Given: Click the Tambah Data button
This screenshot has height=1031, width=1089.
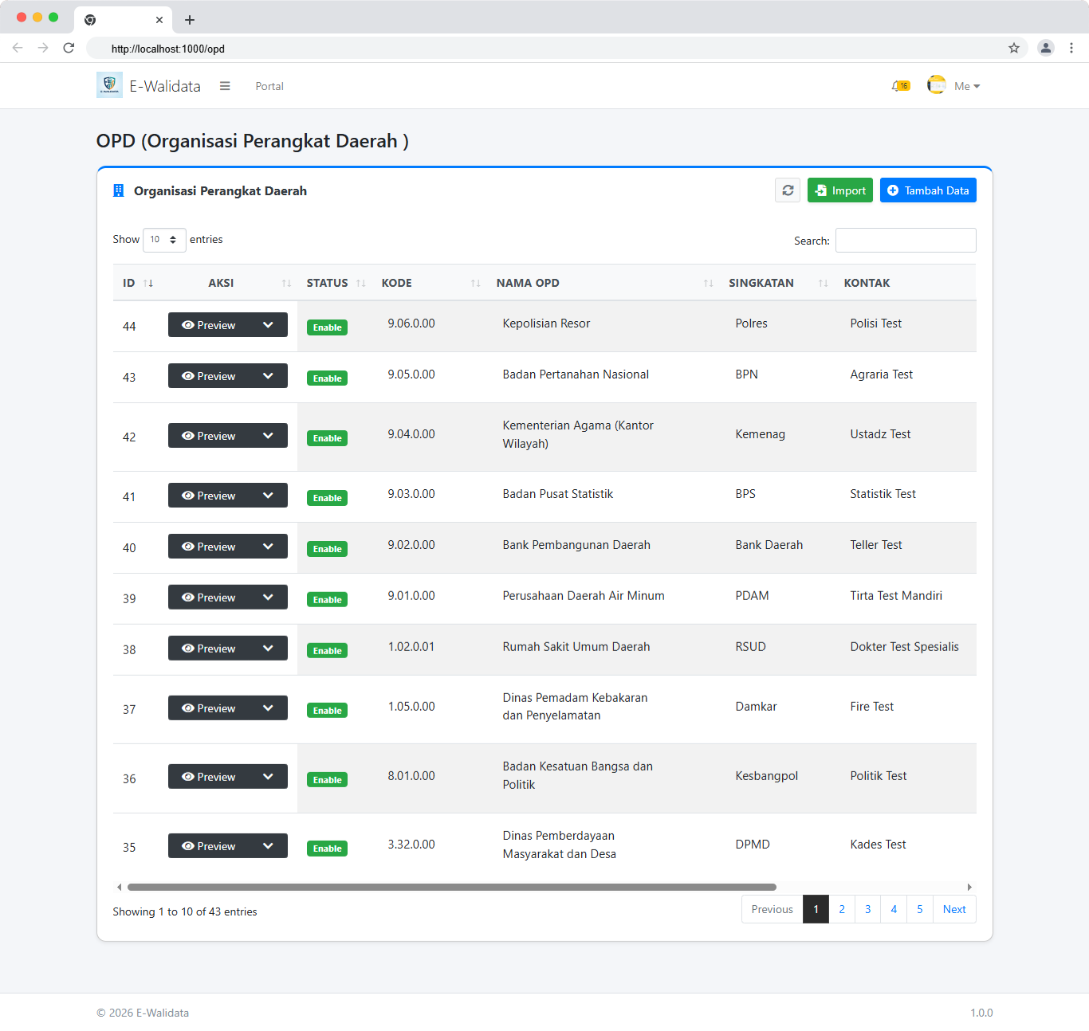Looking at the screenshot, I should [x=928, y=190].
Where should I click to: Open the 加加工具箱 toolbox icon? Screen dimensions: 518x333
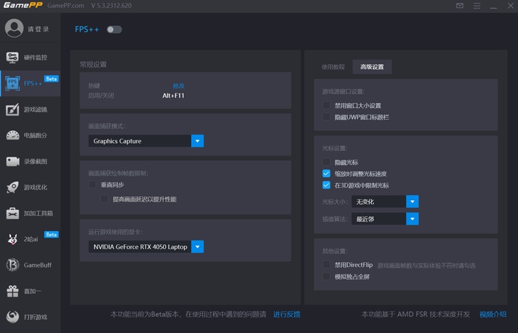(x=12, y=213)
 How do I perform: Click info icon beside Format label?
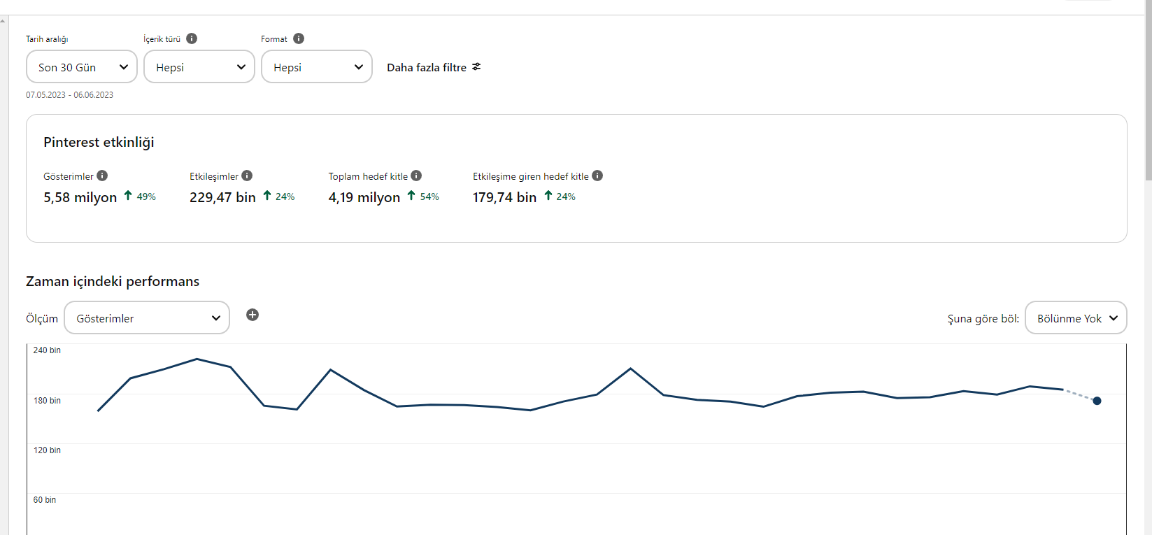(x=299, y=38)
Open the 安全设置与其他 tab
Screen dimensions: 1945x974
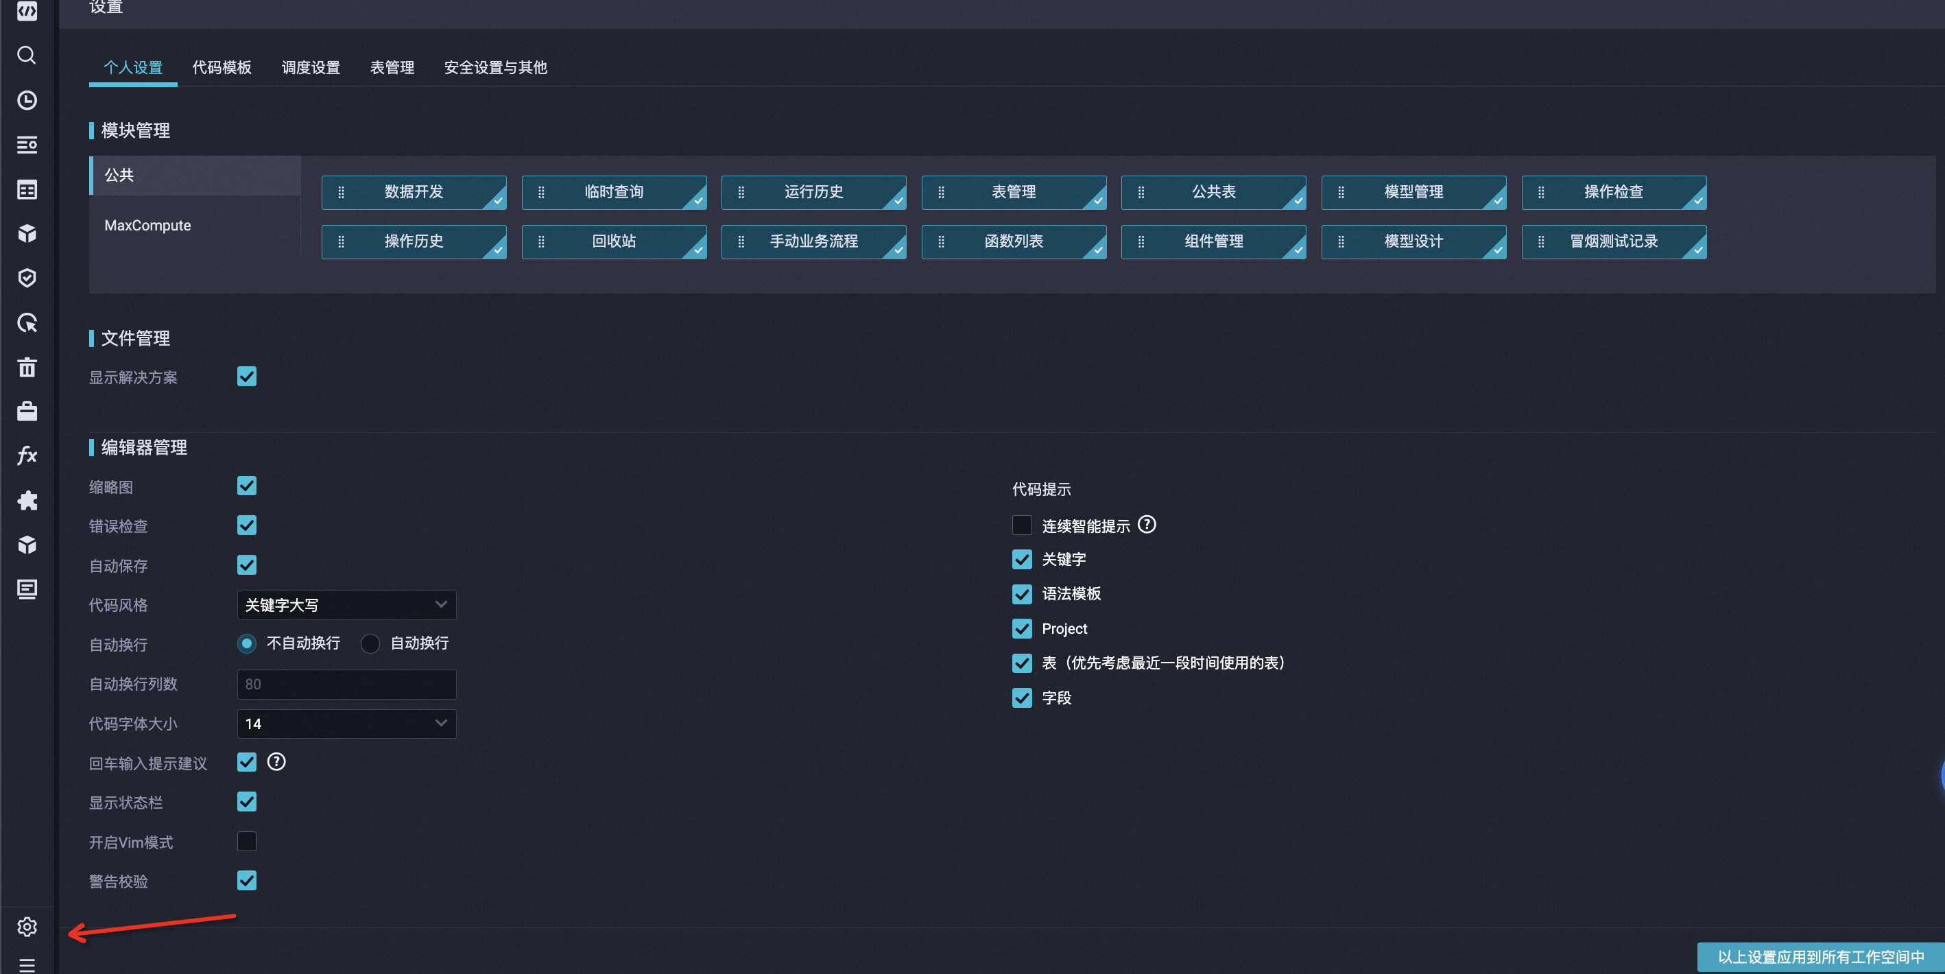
____
# TO DO:
Reproduce each of the rows above word for word, keeping the original line breaks and leaving out the pictures.

# FULL RESPONSE:
Given: Click the Tambah Data button
This screenshot has height=1031, width=1089.
Looking at the screenshot, I should [x=928, y=190].
Where should I click to: Open the 加加工具箱 toolbox icon? Screen dimensions: 518x333
(x=12, y=213)
 How do I perform: Click info icon beside Format label?
(x=299, y=38)
Open the 安全设置与其他 tab
Screen dimensions: 1945x974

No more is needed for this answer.